Items listed in a dataset
========================================================================
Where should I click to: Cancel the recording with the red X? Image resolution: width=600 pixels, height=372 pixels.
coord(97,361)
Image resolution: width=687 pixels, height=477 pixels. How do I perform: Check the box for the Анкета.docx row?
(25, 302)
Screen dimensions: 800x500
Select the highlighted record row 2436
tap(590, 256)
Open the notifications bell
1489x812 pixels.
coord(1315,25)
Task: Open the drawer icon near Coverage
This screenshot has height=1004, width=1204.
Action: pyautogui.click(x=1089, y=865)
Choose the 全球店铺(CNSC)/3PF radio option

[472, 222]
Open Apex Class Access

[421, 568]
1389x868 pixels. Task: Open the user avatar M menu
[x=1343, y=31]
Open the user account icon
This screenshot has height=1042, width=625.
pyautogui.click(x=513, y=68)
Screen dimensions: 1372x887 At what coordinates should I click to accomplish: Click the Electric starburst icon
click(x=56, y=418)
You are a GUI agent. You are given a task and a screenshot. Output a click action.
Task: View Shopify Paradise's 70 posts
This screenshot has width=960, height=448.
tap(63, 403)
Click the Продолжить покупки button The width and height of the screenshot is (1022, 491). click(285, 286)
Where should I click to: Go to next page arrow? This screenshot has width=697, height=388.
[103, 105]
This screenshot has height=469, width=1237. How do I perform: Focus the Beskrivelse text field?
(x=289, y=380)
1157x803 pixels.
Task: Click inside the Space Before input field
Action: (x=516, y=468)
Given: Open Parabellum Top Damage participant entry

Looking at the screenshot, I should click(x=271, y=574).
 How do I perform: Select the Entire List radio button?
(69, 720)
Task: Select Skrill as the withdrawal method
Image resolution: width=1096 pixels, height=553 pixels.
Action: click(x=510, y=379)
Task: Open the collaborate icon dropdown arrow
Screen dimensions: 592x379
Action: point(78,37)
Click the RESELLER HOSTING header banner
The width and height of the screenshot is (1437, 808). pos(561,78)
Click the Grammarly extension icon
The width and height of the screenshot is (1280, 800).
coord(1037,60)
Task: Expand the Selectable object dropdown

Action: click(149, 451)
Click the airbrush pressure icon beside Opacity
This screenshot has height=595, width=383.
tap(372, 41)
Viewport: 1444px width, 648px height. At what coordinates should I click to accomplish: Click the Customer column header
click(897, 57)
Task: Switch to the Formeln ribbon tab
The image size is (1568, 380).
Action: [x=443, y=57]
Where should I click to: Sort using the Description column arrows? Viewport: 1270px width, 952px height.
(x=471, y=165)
========================================================================
Exercise prompt »
After reading the data above, print it all again exactly.

Response to the task »
Where should I click to: Cancel the recording with the red X? Image resolution: width=600 pixels, height=372 pixels.
coord(97,361)
Image resolution: width=687 pixels, height=477 pixels. How do I perform: Check the box for the Анкета.docx row?
(25, 302)
Screen dimensions: 800x500
Select the highlighted record row 2436
tap(590, 256)
Open the notifications bell
1489x812 pixels.
coord(1315,25)
Task: Open the drawer icon near Coverage
This screenshot has height=1004, width=1204.
Action: pyautogui.click(x=1089, y=865)
Choose the 全球店铺(CNSC)/3PF radio option

[472, 222]
Open Apex Class Access

[421, 568]
1389x868 pixels. Task: Open the user avatar M menu
[x=1343, y=31]
Open the user account icon
This screenshot has height=1042, width=625.
pyautogui.click(x=513, y=68)
Screen dimensions: 1372x887 At what coordinates should I click to accomplish: Click the Electric starburst icon
click(x=56, y=418)
You are a GUI agent. You are given a task and a screenshot. Output a click action.
Task: View Shopify Paradise's 70 posts
This screenshot has width=960, height=448.
tap(63, 403)
Click the Продолжить покупки button The width and height of the screenshot is (1022, 491). click(285, 286)
Where should I click to: Go to next page arrow? This screenshot has width=697, height=388.
[103, 105]
This screenshot has height=469, width=1237. How do I perform: Focus the Beskrivelse text field?
(x=289, y=380)
1157x803 pixels.
Task: Click inside the Space Before input field
Action: (x=516, y=468)
Given: Open Parabellum Top Damage participant entry

Looking at the screenshot, I should click(x=271, y=574).
 How do I perform: Select the Entire List radio button?
(69, 720)
Task: Select Skrill as the withdrawal method
Image resolution: width=1096 pixels, height=553 pixels.
Action: click(x=510, y=379)
Task: Open the collaborate icon dropdown arrow
Screen dimensions: 592x379
Action: point(78,37)
Click the RESELLER HOSTING header banner
The width and height of the screenshot is (1437, 808). pos(561,78)
Click the Grammarly extension icon
The width and height of the screenshot is (1280, 800).
coord(1037,60)
Task: Expand the Selectable object dropdown

Action: click(149, 451)
Click the airbrush pressure icon beside Opacity
This screenshot has height=595, width=383.
tap(372, 41)
Viewport: 1444px width, 648px height. At what coordinates should I click to accomplish: Click the Customer column header
click(897, 57)
Task: Switch to the Formeln ribbon tab
The image size is (1568, 380).
Action: [x=443, y=57]
Where should I click to: Sort using the Description column arrows? Viewport: 1270px width, 952px height.
(x=471, y=165)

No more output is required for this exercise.